When researchers analyse data they should be aware of the fact that data can represent reality but do not necessarily do so. For example, a survey on customer satisfaction that only includes responses from a self-selected group of highly engaged customers may not accurately reflect the overall customer base, see the box Hite Report. To avoid this pitfall, it is essential to ensure that your data collection methods are representative and unbiased, and to validate your data against external benchmarks or additional data sources.
Another common epistemic error involves the influence of human biases during data collection and interpretation. Known as the all too human data error, this occurs when personal biases or inaccuracies affect the data. An example would be a researcher’s personal bias influencing the design of a study or the interpretation of its results. To mitigate this, implement rigorous protocols for data collection and analysis, and consider using double-blind studies and peer reviews to minimize bias.

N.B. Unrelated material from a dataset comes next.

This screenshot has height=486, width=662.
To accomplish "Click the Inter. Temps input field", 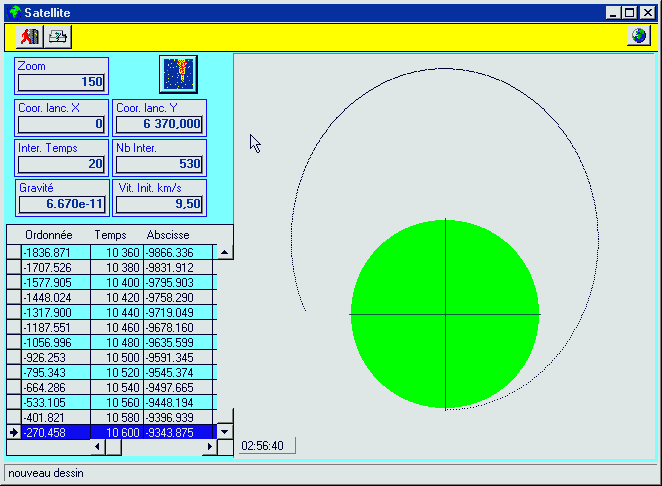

Inconsistent ratings can also lead to epistemic errors. This happens when there is variability in data collection methods, resulting in inconsistent or unreliable data. For example, different evaluators might rate the same product using different criteria or standards. To avoid this issue, standardize data collection processes and provide training for all individuals involved in data collection to ensure consistency.
The black swan pitfall refers to the failure to account for rare, high-impact events that fall outside regular expectations. Financial models that did not predict the 2008 financial crisis due to the unexpected nature of the events that led to it are an example of this error. To prevent such pitfalls, consider a wide range of possible outcomes in your models and incorporate stress testing to understand the impact of rare events.
Falsifiability and the God pitfall involve the tendency to accept hypotheses that cannot be tested or disproven. This error might occur when assuming that a correlation between two variables implies causation without the ability to test alternative explanations. To avoid this, ensure that your hypotheses are testable and that you actively seek out potential falsifications. Use control groups and randomized experiments to validate causal relationships.
To avoid epistemic errors, critically assess your assumptions, methodologies, and interpretations. Engage in critical thinking by regularly questioning your assumptions and seeking alternative explanations for your findings. Employ methodological rigor by using standardized and validated methods for data collection and analysis. Engage with peers to review and critique your work, providing a fresh perspective and identifying potential biases. Finally, stay updated with the latest research and best practices in your field to avoid outdated or incorrect methodologies.
Understanding and addressing epistemic errors can significantly improve the reliability and accuracy of your data analyses, leading to better decision-making and more trustworthy insights.